La montagne et les trains, ces deux passions ont occupé une grande partie de la vie de ce fils d’une famille modeste, né en 1923 dans une vallée reculée du canton de Fribourg, où l’on interdisait aux gamins d’aller grimper comme les fous de touristes. En traînant à la gare, j’écoutais les étrangers et les riches parler de leurs exploits, j’en ai suivi quelques-uns, j’ai fini par faire comme eux, en cachette. À l’époque l’alpinisme n’existait pas pour nous, les ouvriers et les paysans. Mais j’ai appris à grimper sur les pentes en faisant des travaux d’alpage, raconte le vieil homme sous le regard attendri de Claude.
L’aîné de ses garçons était adolescent quand son père l’a emmené pour la première fois au Miroir, une face que Marcel a gravie autour de 200 fois. Des deux fils, Claude a été le moins difficile à convaincre. Mon frère, lui, n’y croyait pas du tout. Moi j’ai donné à mon père 10 % de chance de réussir, et encore j’ai forcé le chiffre pour lui faire plaisir, car je ne voulais pas lui faire de peine et on a posé de sacrées conditions avant de l’emmener.
Mais les heures d’entraînement dans la salle d’escalade que les fils gèrent près de la ville de Vevey, les soirées de palabres pour choisir les techniques les plus adaptées et les sorties en montagne de plus en plus difficiles n’ont pas réussi à dissuader le vieil homme. Bien sûr, je pouvais échouer, mais j’avais confiance, j’ai souvent eu confiance, c’est le secret, dit Marcel Rémy, qui a toujours cru en la bonne étoile qui l’a tenu loin de la maison familiale quand elle a été engloutie par une avalanche emportant sa mère, sa sœur et d’où il a extrait de justesse son frère Roland.
Même au pied de la falaise, avec ses deux fils et une bande de copains venus donner un coup de main, Marcel n’a pas vraiment douté. J’avais un très bon premier de cordée, et mes deux fils grimpaient à côté et en dessous de moi. Je leur avais demandé de ne pas trop parler, ou alors seulement pour me guider en cas d’hésitation, je voulais rester concentré et surtout goûter à fond ce moment, car je savais, cette fois, que je n’y retournerais pas.

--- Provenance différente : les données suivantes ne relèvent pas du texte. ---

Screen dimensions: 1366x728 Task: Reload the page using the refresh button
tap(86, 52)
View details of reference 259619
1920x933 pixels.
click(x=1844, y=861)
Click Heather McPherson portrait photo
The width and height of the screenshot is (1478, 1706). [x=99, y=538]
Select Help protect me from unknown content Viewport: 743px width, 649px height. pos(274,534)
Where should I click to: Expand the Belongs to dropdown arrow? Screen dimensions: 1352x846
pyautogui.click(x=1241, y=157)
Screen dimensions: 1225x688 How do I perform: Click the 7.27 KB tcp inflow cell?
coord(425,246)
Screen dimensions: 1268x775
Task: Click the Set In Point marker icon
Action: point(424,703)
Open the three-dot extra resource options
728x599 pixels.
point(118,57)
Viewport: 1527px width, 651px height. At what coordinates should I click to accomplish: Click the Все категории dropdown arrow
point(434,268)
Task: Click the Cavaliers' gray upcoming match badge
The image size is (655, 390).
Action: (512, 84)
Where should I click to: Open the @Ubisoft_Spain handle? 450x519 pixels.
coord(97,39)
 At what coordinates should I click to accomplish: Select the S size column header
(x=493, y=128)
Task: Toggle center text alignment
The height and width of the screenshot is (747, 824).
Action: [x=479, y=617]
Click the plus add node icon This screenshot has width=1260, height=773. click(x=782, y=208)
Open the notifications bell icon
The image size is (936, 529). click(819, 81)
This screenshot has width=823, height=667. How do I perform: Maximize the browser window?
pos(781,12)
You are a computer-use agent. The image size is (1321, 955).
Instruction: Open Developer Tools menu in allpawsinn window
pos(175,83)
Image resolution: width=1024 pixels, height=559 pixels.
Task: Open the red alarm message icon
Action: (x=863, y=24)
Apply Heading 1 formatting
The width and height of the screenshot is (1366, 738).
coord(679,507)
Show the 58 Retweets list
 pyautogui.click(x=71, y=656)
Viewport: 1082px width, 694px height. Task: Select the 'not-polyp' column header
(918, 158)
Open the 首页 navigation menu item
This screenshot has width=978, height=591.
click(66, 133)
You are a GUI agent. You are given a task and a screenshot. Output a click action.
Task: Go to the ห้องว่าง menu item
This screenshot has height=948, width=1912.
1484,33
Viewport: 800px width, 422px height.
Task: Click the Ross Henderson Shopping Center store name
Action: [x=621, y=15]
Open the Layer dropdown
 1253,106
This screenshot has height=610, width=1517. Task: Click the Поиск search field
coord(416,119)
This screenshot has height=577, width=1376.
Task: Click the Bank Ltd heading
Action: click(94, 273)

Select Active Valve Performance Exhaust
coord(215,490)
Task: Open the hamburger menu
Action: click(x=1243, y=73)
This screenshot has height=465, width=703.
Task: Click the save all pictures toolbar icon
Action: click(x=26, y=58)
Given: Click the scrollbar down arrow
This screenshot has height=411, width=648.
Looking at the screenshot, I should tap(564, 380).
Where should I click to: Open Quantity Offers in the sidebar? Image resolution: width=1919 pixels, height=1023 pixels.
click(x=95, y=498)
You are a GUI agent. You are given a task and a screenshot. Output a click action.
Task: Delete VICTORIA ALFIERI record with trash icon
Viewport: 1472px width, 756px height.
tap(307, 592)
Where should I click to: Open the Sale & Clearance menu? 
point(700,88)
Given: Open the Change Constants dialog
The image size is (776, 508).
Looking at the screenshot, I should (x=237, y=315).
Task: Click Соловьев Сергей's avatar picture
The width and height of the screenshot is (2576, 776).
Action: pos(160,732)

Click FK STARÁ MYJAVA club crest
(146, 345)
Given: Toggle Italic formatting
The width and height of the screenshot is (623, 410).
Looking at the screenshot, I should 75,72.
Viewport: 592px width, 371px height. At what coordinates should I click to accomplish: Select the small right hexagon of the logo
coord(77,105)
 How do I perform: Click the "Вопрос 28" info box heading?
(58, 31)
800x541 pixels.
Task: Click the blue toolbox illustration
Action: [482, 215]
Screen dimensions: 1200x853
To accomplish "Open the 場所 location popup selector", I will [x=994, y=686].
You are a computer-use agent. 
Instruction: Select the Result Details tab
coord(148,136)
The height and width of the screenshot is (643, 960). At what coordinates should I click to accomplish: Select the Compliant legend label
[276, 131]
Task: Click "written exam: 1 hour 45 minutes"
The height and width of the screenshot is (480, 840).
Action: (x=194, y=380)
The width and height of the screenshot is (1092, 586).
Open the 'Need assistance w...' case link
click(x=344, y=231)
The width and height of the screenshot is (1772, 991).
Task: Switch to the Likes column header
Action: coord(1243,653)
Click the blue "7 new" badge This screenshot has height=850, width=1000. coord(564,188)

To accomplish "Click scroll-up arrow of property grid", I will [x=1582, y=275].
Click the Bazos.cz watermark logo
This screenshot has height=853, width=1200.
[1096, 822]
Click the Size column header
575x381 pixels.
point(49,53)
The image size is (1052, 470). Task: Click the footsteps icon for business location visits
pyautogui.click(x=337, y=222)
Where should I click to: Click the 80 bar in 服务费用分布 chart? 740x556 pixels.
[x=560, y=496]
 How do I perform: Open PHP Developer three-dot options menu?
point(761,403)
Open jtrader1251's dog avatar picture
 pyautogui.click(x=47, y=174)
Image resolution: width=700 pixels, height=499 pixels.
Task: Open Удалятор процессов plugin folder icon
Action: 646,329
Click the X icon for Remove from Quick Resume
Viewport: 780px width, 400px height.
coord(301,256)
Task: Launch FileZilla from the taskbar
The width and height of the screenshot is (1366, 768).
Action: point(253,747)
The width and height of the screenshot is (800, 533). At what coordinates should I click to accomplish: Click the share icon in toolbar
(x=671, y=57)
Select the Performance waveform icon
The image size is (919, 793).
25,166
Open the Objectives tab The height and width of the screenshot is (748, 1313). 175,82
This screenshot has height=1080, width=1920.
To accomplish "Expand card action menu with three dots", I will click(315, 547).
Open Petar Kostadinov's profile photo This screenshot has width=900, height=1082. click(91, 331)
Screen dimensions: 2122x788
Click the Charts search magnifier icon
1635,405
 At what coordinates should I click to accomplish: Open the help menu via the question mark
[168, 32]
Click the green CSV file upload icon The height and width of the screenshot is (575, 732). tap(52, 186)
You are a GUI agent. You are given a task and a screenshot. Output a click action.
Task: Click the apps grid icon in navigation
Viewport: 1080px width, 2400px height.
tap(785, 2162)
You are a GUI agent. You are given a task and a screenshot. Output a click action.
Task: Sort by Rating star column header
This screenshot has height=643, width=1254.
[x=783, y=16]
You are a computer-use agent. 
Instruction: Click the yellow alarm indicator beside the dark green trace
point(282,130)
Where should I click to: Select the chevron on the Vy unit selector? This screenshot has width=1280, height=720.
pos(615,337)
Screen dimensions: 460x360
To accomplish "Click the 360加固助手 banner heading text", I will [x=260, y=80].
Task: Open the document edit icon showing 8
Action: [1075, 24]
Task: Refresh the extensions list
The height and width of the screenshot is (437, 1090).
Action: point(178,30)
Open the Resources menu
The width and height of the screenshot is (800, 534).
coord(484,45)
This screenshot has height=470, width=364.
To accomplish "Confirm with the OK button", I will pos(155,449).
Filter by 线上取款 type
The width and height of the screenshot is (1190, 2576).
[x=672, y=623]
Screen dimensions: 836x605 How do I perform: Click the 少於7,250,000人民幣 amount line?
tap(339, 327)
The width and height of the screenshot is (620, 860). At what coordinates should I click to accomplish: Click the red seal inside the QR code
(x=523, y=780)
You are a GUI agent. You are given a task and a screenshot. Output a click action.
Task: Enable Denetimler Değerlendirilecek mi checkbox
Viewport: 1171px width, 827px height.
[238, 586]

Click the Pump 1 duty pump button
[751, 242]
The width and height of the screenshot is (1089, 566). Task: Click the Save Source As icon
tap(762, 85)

Définitivement assagi Marcel Remy ? Ça, ce n’est pas possible, coupe son fils, lançant un regard protecteur et fier sur ce père étonnant. Il a la santé, c’est sûr, il conduit sans lunettes, il voit les chamois avant les autres, il a encore une sacrée technique, alors on ne sait jamais. Mais pour le Miroir, mon frère et moi, on dira non.
Ils ont eu plus peur que moi, sourit le papa, qui n’en dira pas plus sur le nouveau tour qu’il cache – peut-être – dans son sac de montagne. Pourquoi je m’arrêterais ? Je vais bien et si j’ai mal quelque part, je fais comme si la douleur n’était pas là. Je fais encore du ski de fond et de piste, je crois d’ailleurs que c’est en skiant l’année dernière que m’est venue l’idée du Miroir. Du ski de randonnée ?, suggère-t-on. Non ça, c’est fini répond l’aïeul. Vous voyez bien que je suis devenu raisonnable."